Sie garantieren die Rückbesinnung, die Wiederkehr der gelebten Erfahrungen. Doch schnell wurde Anke Baumeister bewusst, dass diese Worte um eine weitere Dimension erweitert werden sollten: Farbe und kalligrafische Pinselspuren. Dem Buchstaben, besser: dem Zeichen wird damit eine sensitive Qualität verliehen, die zwar weiterhin über das Auge, nicht jedoch allein über den Geist klassisch erlesen werden kann. Farbe und Linie eröffnen die ästhetische Dimension und machen Erlebtes im wahrsten Sinne des Wortes erfahr- und sichtbar.
Dazu fertigte Anke Baumeister 160 kleinformatige Malereien auf Holz an, die jeweils für einen Tag des nunmehr visualisierten Tagebuchs stehen. Im Vordergrund ist jeweils ein Wort mittig angeordnet, welches das Erlebte verdichtet und zusammenfasst.

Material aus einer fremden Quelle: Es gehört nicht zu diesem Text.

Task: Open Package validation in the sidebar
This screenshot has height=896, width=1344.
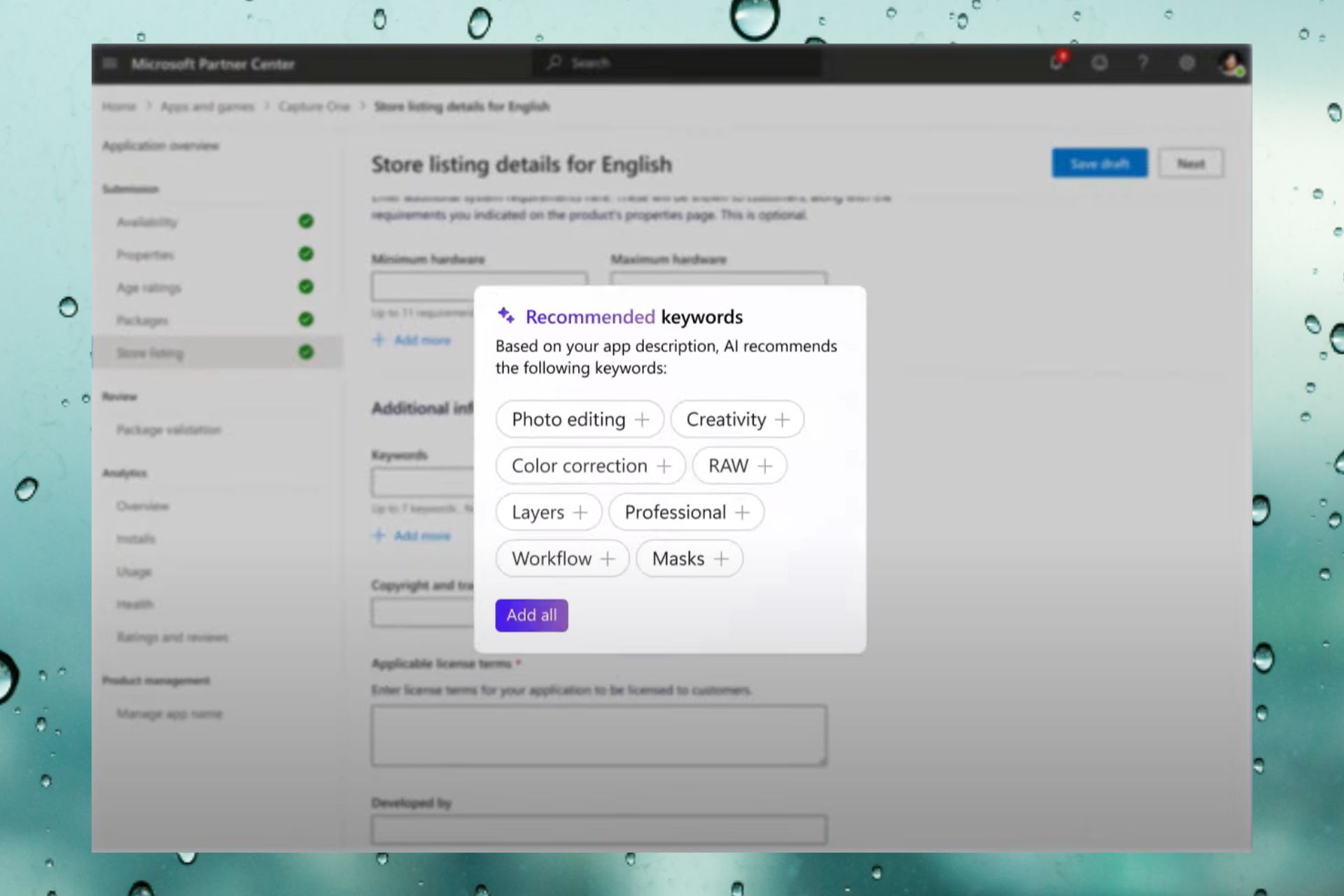Action: tap(169, 429)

Das eigentliche, schriftliche Tagebuch umfasst ausgedruckt 88 DIN-A4-Seiten. In Absätzen gegliedert sind die Tage an den darüber angeordneten Datumsangaben zu erkennen. Weil aber auch für Anke Baumeister das Schreiben des Tagebuchs und das damit einhergehende Sichbesinnen im Vordergrund stehen und nicht das kommunikative Mitteilen an andere, wird die Schrift in einem weiteren Arbeitschritt unkenntlich gemacht.

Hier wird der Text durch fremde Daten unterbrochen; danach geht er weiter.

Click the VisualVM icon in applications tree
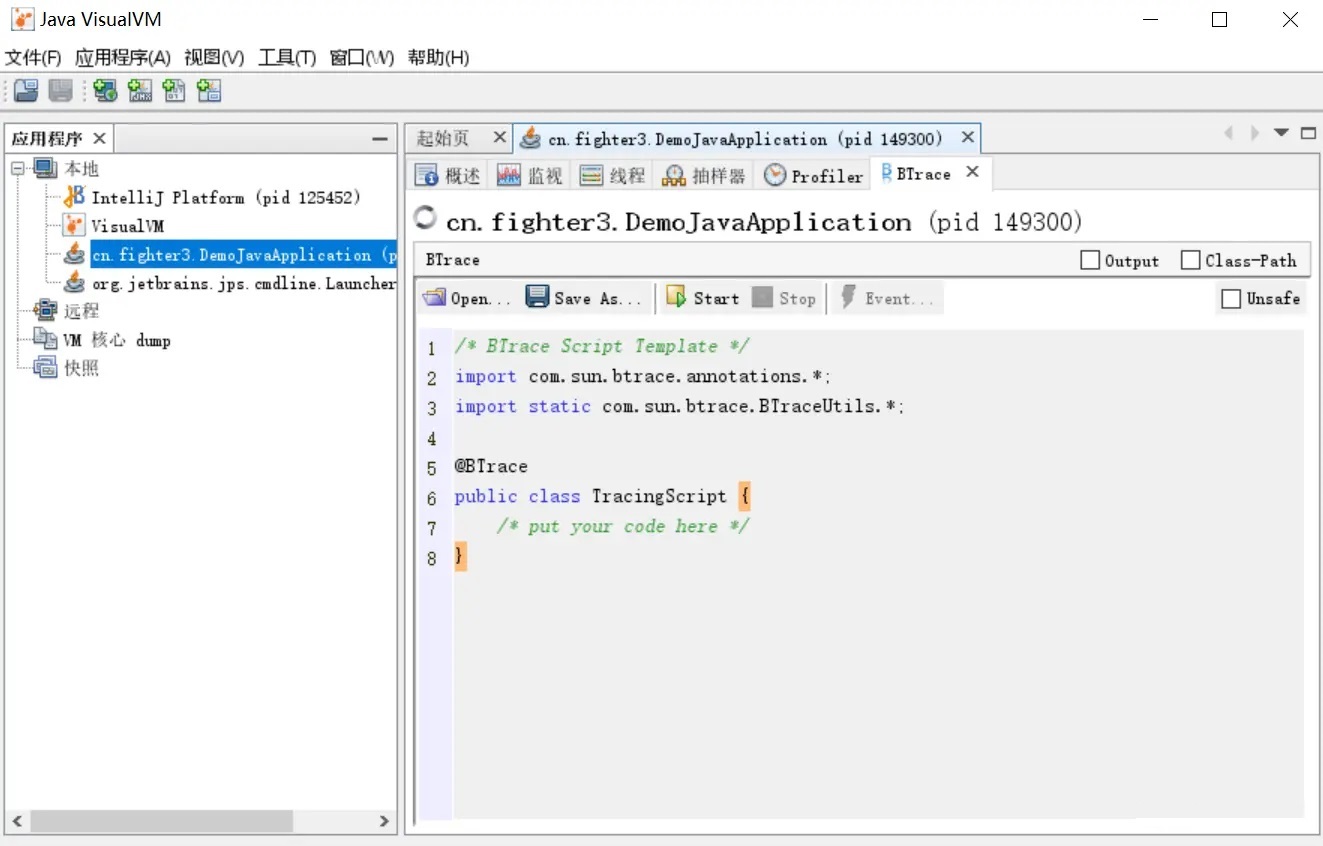The width and height of the screenshot is (1323, 846). point(75,225)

Zunächst mit orangefarbener Tinte nachgezeichnet, dann mit Weiß gleichsam verschlossen, bleiben nur Fragmente des Inhalts erkennbar. Thema dieses dreifachen und sich selbst auflösenden Schreibprozesses wird damit das Prozesshafte des Schreibens an sich: Nicht der Inhalt, sondern dessen Form und die dafür benötigte Zeit können von dem Betrachter erlesen werden.
In einem weiteren Schritt isoliert Anke Baumeister die Hauptwörter aller 88 Seiten. Die Substantive stellen für sie das Konzentrat der gemachten Erfahrungen dar. Anschließend werden diese eingedampften Erfahrungen ausgeschnitten und in Tötchen verpackt. An die Wand gepinnt, verweisen sie zugleich auf die Banalität und die Singularität des individuell Erlebten.

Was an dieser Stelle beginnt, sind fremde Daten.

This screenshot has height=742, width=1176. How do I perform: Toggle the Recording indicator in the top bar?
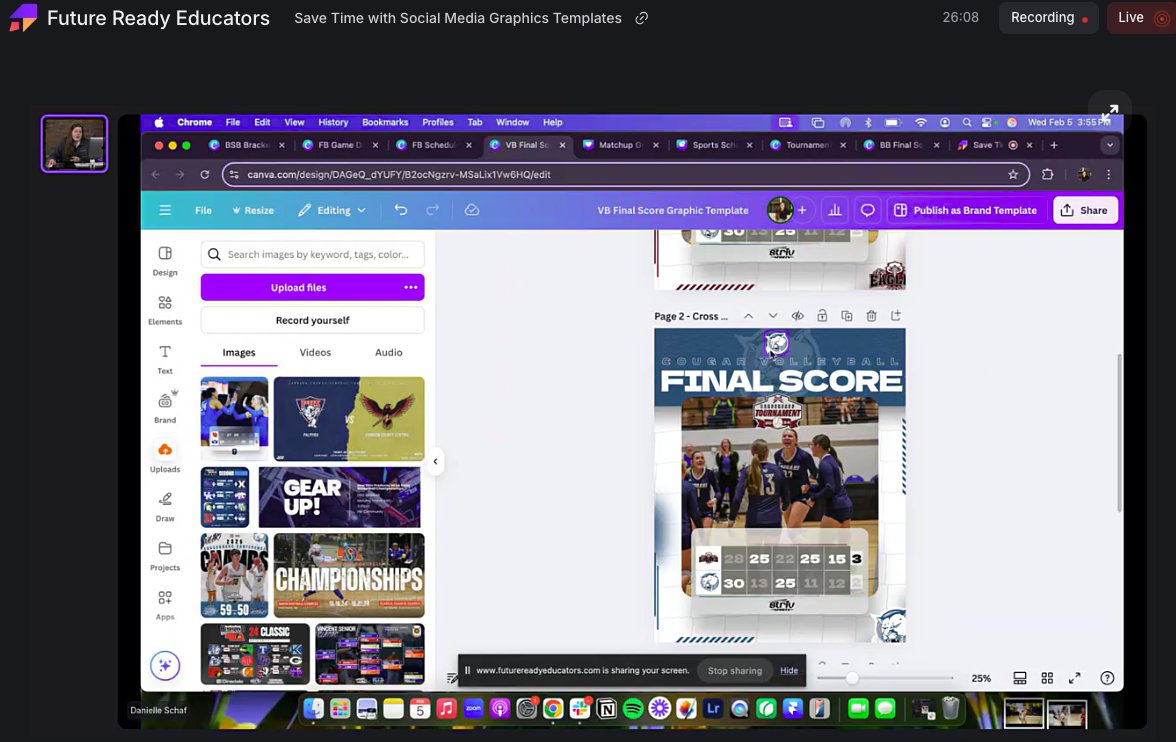point(1048,17)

Neben vielen weiteren interessanten und klug gehängten Arbeiten in den Ausstellungsräumen fällt vor allen Dingen der hintere Raum des Kunstvereins ins Auge. Auch hier ist das Tagebuch Ausgangspunkt der Gestaltung: Die ausgedruckten und übermalten Tagebuchseiten wurden dazu vergrößert und im Querformat farbig von einem Laserprinter auf Folie ausgedruckt. Anschließend wurden die Blätter mit Nylonfäden an die Decke gehängt.
Daraus ergibt sich ein Gewirr, fast ein Irrgarten. Jedoch scheint ein Verlaufen und Sichverlieren unmöglich. Denn die Transparenz der Blätter garantiert die notwendige Orientierung. Und dennoch: Von dieser Arbeit geht eine merkwürdige, diffuse Verunsicherung aus. Leicht, von fast unsichtbaren Fäden gehalten, schweben die eben noch in Plastiktüten eingesperrten Worte und Sätze nun frei im Raum.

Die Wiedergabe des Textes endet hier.